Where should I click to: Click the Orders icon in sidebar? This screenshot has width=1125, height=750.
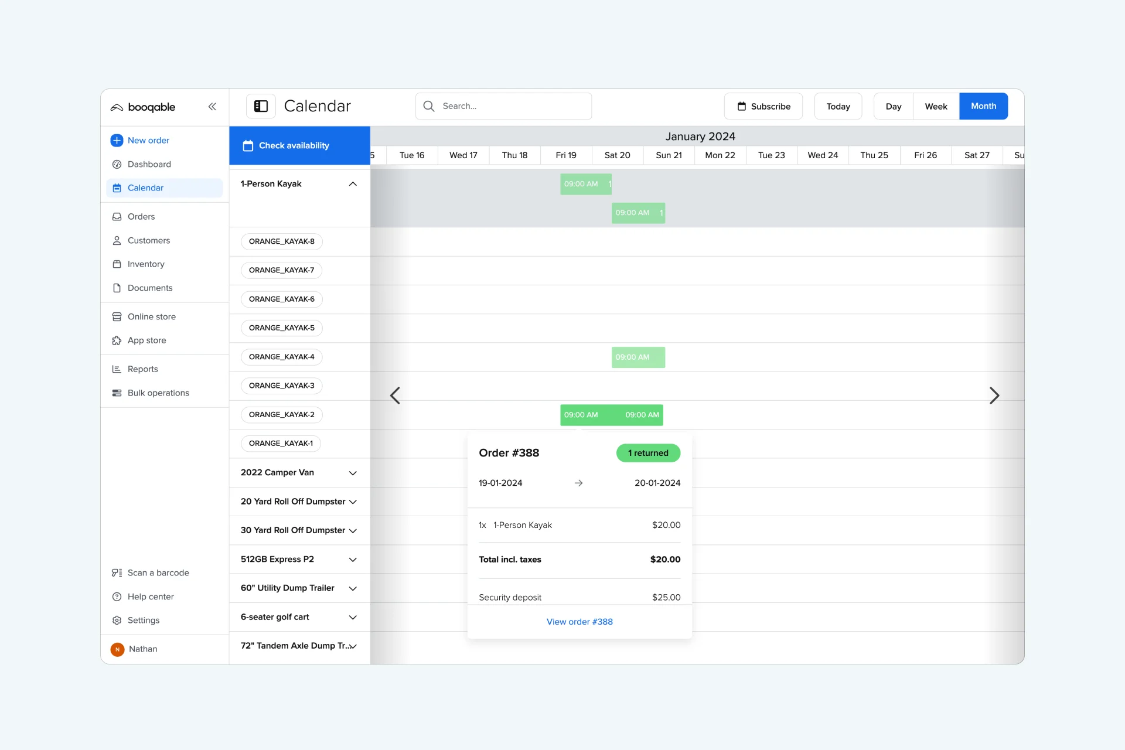[117, 217]
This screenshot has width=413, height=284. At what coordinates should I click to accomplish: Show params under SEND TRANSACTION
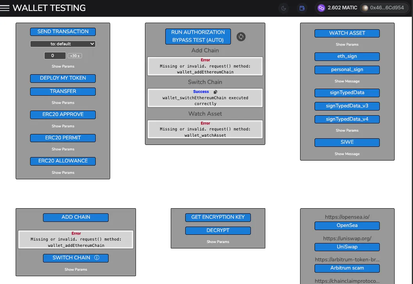coord(63,66)
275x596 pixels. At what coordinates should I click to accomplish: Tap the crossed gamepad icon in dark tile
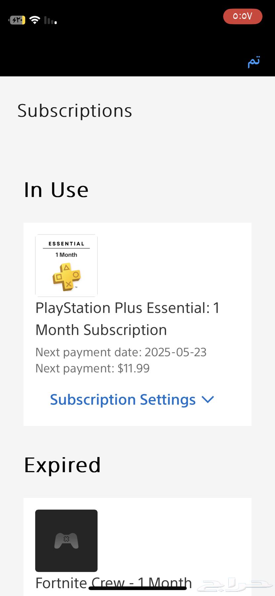pyautogui.click(x=66, y=541)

• • • • • • •

=== The task ===
When you copy the data above, keep each line exact and omit the pictures.

=== Your solution ===
Where should I click to: Click the Orders icon in sidebar? This screenshot has width=1125, height=750.
[117, 217]
This screenshot has width=413, height=284. At what coordinates should I click to accomplish: Show params under SEND TRANSACTION
coord(63,66)
275x596 pixels. At what coordinates should I click to accomplish: Tap the crossed gamepad icon in dark tile
pyautogui.click(x=66, y=541)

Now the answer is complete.